What always confused me were data types like Parser, Reader, and State:

newtype Parser a = Parser { runParser :: String -> ([a], String) }
 
newtype Reader r a = Reader { runReader :: r -> a }
 
newtype State s a = State { runState :: s -> (s, a) }

Part of my confusion is my dislike for Haskell’s implicit arg in record accessors; runState is actually runState :: State s a -> s -> (s, a).

A second part of my confusion is the imprecise naming. The State monad holds more than just state, it is by definition a function from initial state s to a tuple of a new state s and a result value a.

A lot of verbage regarding monads concerns ‘side effects’ and ‘computation(s)‘. Again, side effects seem pretty straightforward; examples are printing to stdout, writing to a file, or executing a database transaction. (Note that these examples are in the IO monad). Computation, on the other hand, felt very abstract to me. I could not tell the difference between the expressions 1 + 2, foldl (+) 0, and do { val <- State.get; return (length val)}.

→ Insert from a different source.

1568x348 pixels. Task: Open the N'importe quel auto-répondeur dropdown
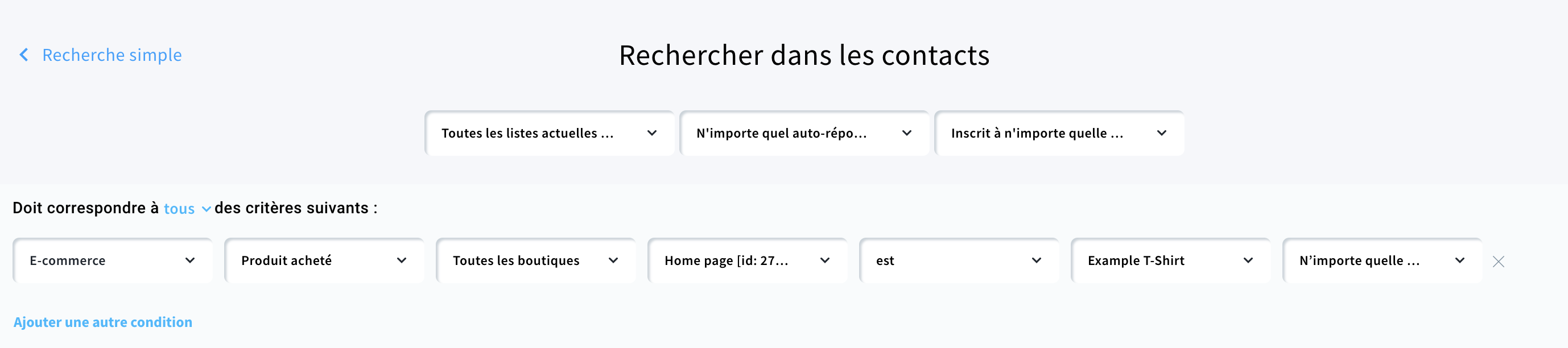coord(804,133)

It wasn’t until I made the connection that do-notation desugars to a large expression of bind (and >>) operators, and that the result type is still a monad. Close to a program’s entry-point the programmer usually wants some basic value like an Int or String. Being a monad, there is no default way to go from m a -> a. However, what usually is implemented are the run functions, which return a ‘normal’ type a.

It is this notion of extraction, especially through a lazy-evaluation lens, where the term ‘computation’ makes sense to me. A monad-returning function only adds transformation steps. When run, these transformations are completely applied to get back a usable value.

Coming back full-circle, for the Maybe example runMaybe can be thought of as pattern matching on Just. This runs into the issue that runMaybe would be partial and lead to some panic/error propagation, but this is usually desired given the semantics of Nothing.